The report also found that many foods contain more sodium than is recommended for a whole day. Especially when you consider Canada’s Food Guide and its recommendation that adults consume an average of 20 servings of foods daily. But most packaged foods exceed the average 75 mg of salt one might expect in a serving in a sodium-compliant diet.

Recommendations

The CSPI recommended that Health Canada “mount a vigorous program including pressuring industry to voluntarily use less salt, setting limits on the sodium content of major food sources, and educating consumers.”

Consumers, it says, have an invaluable source of information from the nutrition facts tables.
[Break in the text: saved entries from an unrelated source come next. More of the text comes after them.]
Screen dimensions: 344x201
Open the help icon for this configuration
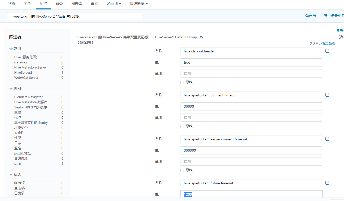click(x=341, y=37)
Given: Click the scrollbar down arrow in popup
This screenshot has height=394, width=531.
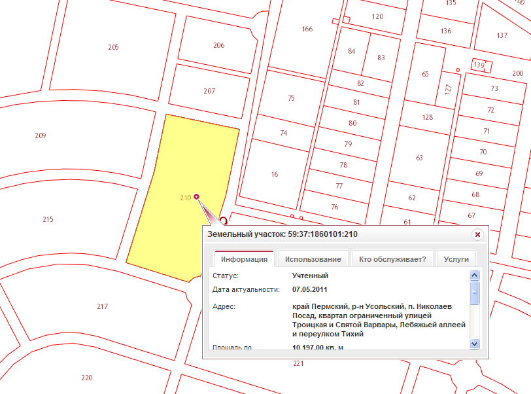Looking at the screenshot, I should coord(475,344).
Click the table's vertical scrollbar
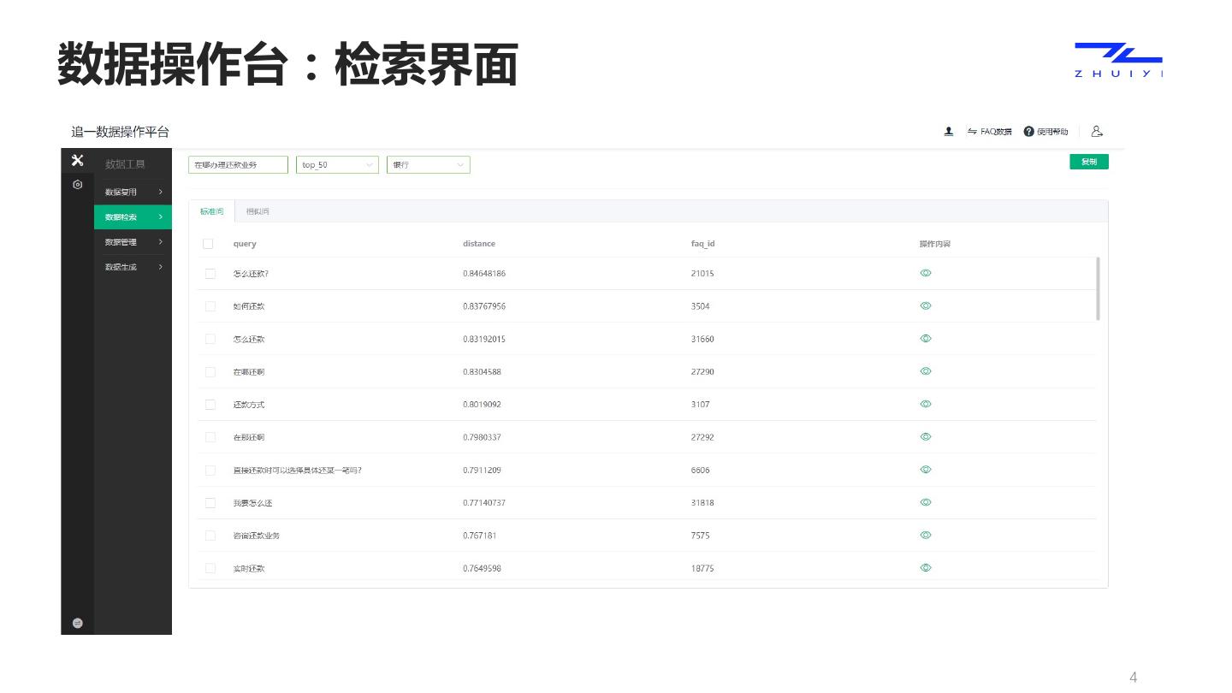Image resolution: width=1232 pixels, height=693 pixels. coord(1098,288)
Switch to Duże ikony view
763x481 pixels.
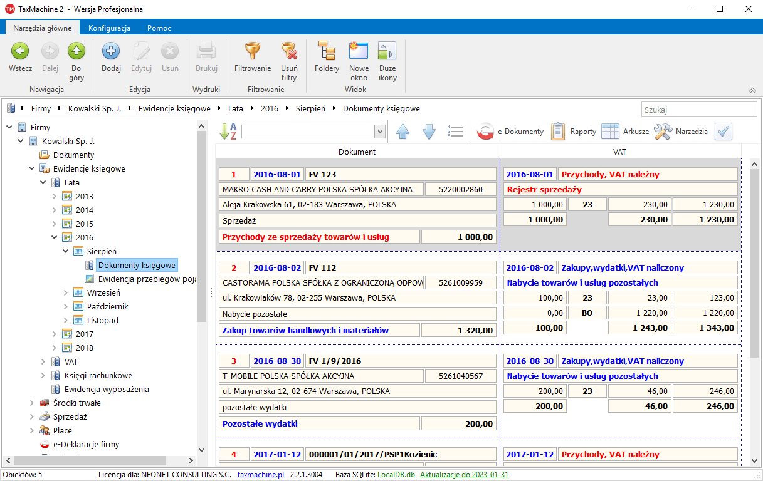click(387, 53)
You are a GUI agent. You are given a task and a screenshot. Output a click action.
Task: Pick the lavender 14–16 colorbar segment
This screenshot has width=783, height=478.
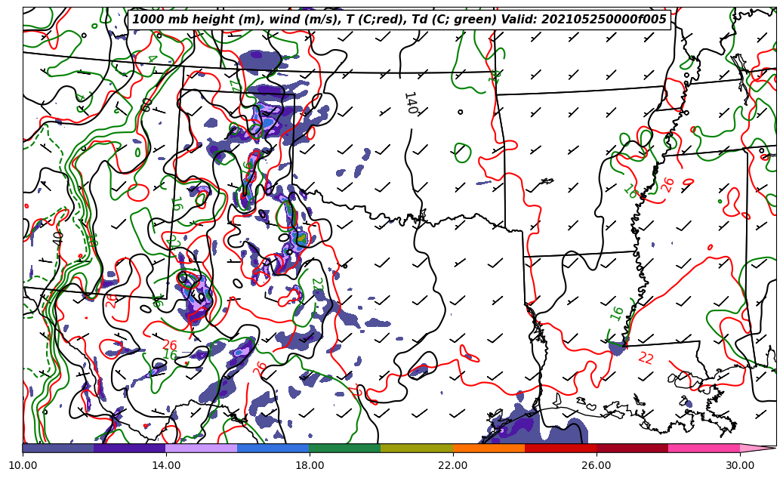click(202, 448)
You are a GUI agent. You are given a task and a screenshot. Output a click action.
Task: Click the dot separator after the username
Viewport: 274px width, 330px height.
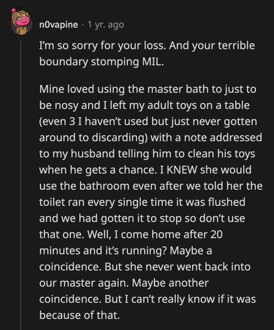coord(83,25)
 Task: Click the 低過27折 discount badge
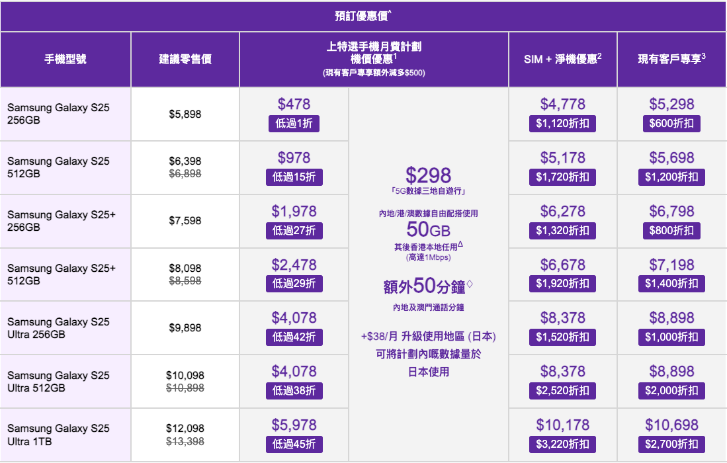(294, 231)
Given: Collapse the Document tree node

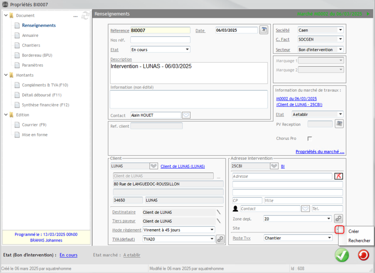Looking at the screenshot, I should click(6, 16).
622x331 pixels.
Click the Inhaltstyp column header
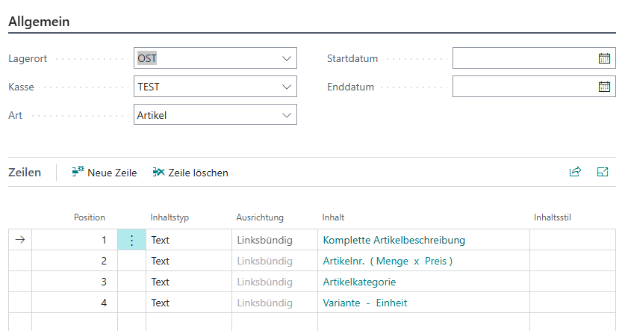point(170,217)
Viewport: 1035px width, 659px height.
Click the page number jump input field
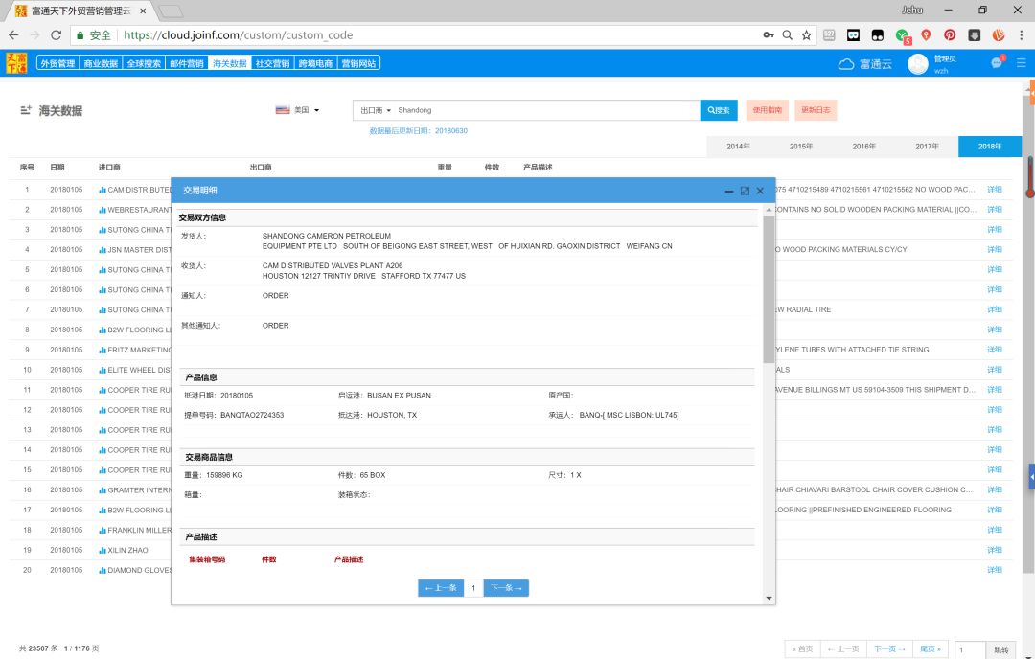point(970,649)
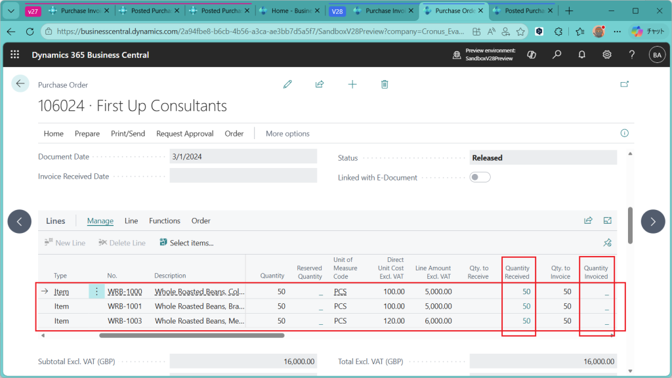Screen dimensions: 672x378
Task: Open page in new window icon
Action: point(624,84)
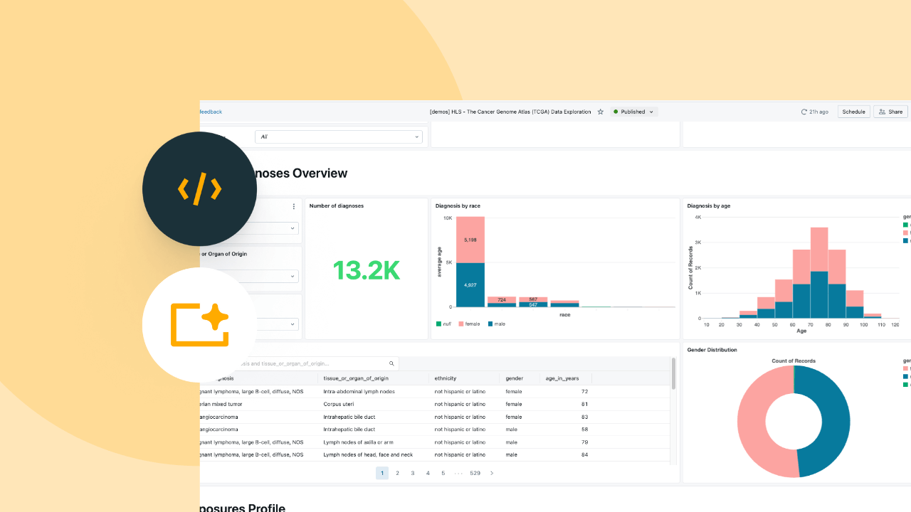Screen dimensions: 911x512
Task: Sort table by the ethnicity column header
Action: (446, 378)
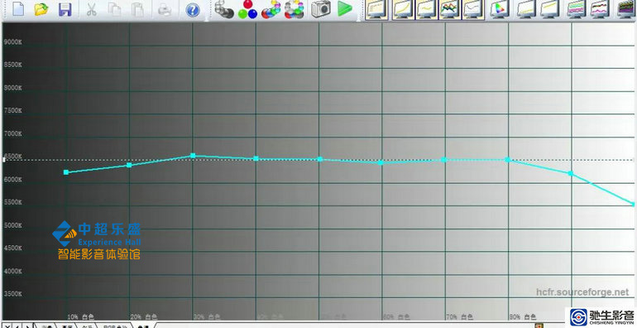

But on those labels, sodium numbers vie for attention amidst the amounts of 12 other nutrients plus calories.

To food processors, the report suggests that most companies could lower sodium levels in most of their products through the judicious use of herbs, flavourful oils, salt substitutes such as potassium chloride, adding more vegetables or other ingredients, using better-tasting ingredients, and simply using less salt – as many companies have already shown is possible.

Health effects

In Canada, experts estimate that excess sodium intake causes the premature death of some 15,000 Canadians annually and contributes at least $2 billion to public healthcare spending.

U.K. study

A study from the U.K., also released late last month, found that moderate reductions in salt intakes do indeed result in clinically relevant and beneficial reductions in blood pressure, reports FoodNavigator-USA.com.